▶ **What this task involves**:
Each line below from the one containing "Microsoft Surface Duo" through the one containing "OTHER (658, 147)" is to be given again exactly, and no line outside that span.

START Supplied material

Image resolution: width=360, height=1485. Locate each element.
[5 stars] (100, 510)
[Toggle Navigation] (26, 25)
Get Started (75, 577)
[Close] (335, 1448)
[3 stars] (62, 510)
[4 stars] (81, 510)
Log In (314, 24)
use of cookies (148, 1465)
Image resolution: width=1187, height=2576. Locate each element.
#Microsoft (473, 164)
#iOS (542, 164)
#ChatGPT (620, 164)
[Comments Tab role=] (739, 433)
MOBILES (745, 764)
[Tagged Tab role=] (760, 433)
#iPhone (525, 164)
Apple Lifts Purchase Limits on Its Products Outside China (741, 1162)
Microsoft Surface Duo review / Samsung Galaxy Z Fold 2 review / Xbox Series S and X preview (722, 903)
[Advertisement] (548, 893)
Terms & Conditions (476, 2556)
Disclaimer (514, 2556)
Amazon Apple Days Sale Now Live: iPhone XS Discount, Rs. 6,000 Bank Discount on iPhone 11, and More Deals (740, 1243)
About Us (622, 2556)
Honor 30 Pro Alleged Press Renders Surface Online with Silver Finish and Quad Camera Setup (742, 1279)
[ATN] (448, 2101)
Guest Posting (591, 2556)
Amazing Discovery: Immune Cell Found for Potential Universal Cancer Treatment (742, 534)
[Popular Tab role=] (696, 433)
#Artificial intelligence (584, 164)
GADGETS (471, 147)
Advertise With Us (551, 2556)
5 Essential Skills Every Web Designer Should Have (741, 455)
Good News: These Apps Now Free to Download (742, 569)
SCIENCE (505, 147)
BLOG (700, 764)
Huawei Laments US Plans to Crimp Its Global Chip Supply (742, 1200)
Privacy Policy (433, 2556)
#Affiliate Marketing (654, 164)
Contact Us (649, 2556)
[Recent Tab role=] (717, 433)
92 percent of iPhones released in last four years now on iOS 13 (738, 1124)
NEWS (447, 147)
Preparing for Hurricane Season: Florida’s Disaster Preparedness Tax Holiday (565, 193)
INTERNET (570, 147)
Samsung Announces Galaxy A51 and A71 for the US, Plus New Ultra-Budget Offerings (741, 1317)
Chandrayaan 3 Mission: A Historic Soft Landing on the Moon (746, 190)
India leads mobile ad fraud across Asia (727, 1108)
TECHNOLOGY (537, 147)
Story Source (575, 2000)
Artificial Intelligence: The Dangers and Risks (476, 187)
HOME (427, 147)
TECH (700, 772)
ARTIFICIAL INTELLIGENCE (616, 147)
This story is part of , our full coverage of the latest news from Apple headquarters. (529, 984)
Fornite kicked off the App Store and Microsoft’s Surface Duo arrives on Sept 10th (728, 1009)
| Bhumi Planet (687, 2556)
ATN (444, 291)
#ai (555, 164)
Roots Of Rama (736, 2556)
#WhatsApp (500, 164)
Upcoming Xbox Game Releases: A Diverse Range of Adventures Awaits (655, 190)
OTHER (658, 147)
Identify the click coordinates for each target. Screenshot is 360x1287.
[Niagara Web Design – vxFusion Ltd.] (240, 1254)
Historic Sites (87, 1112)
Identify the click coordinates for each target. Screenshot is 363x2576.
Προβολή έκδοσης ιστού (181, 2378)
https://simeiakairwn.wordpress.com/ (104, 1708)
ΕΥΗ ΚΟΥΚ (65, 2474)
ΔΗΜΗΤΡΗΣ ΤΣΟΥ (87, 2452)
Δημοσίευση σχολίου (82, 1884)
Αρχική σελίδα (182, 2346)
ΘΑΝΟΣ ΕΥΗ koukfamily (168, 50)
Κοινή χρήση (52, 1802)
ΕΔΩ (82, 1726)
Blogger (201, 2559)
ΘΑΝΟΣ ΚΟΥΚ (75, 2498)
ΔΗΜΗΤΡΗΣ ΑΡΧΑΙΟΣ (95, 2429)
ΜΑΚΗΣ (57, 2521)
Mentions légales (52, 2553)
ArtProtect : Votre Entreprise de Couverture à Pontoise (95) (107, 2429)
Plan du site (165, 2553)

END Supplied material

▶ **Task response**:
Microsoft Surface Duo review / Samsung Galaxy Z Fold 2 review / Xbox Series S and X preview (722, 903)
[Advertisement] (548, 893)
Terms & Conditions (476, 2556)
Disclaimer (514, 2556)
Amazon Apple Days Sale Now Live: iPhone XS Discount, Rs. 6,000 Bank Discount on iPhone 11, and More Deals (740, 1243)
About Us (622, 2556)
Honor 30 Pro Alleged Press Renders Surface Online with Silver Finish and Quad Camera Setup (742, 1279)
[ATN] (448, 2101)
Guest Posting (591, 2556)
Amazing Discovery: Immune Cell Found for Potential Universal Cancer Treatment (742, 534)
[Popular Tab role=] (696, 433)
#Artificial intelligence (584, 164)
GADGETS (471, 147)
Advertise With Us (551, 2556)
5 Essential Skills Every Web Designer Should Have (741, 455)
Good News: These Apps Now Free to Download (742, 569)
SCIENCE (505, 147)
BLOG (700, 764)
Huawei Laments US Plans to Crimp Its Global Chip Supply (742, 1200)
Privacy Policy (433, 2556)
#Affiliate Marketing (654, 164)
Contact Us (649, 2556)
[Recent Tab role=] (717, 433)
92 percent of iPhones released in last four years now on iOS 13 (738, 1124)
NEWS (447, 147)
Preparing for Hurricane Season: Florida’s Disaster Preparedness Tax Holiday (565, 193)
INTERNET (570, 147)
Samsung Announces Galaxy A51 and A71 for the US, Plus New Ultra-Budget Offerings (741, 1317)
Chandrayaan 3 Mission: A Historic Soft Landing on the Moon (746, 190)
India leads mobile ad fraud across Asia (727, 1108)
TECHNOLOGY (537, 147)
Story Source (575, 2000)
Artificial Intelligence: The Dangers and Risks (476, 187)
HOME (427, 147)
TECH (700, 772)
ARTIFICIAL INTELLIGENCE (616, 147)
This story is part of , our full coverage of the latest news from Apple headquarters. (529, 984)
Fornite kicked off the App Store and Microsoft’s Surface Duo arrives on Sept 10th (728, 1009)
| Bhumi Planet (687, 2556)
ATN (444, 291)
#ai (555, 164)
Roots Of Rama (736, 2556)
#WhatsApp (500, 164)
Upcoming Xbox Game Releases: A Diverse Range of Adventures Awaits (655, 190)
OTHER (658, 147)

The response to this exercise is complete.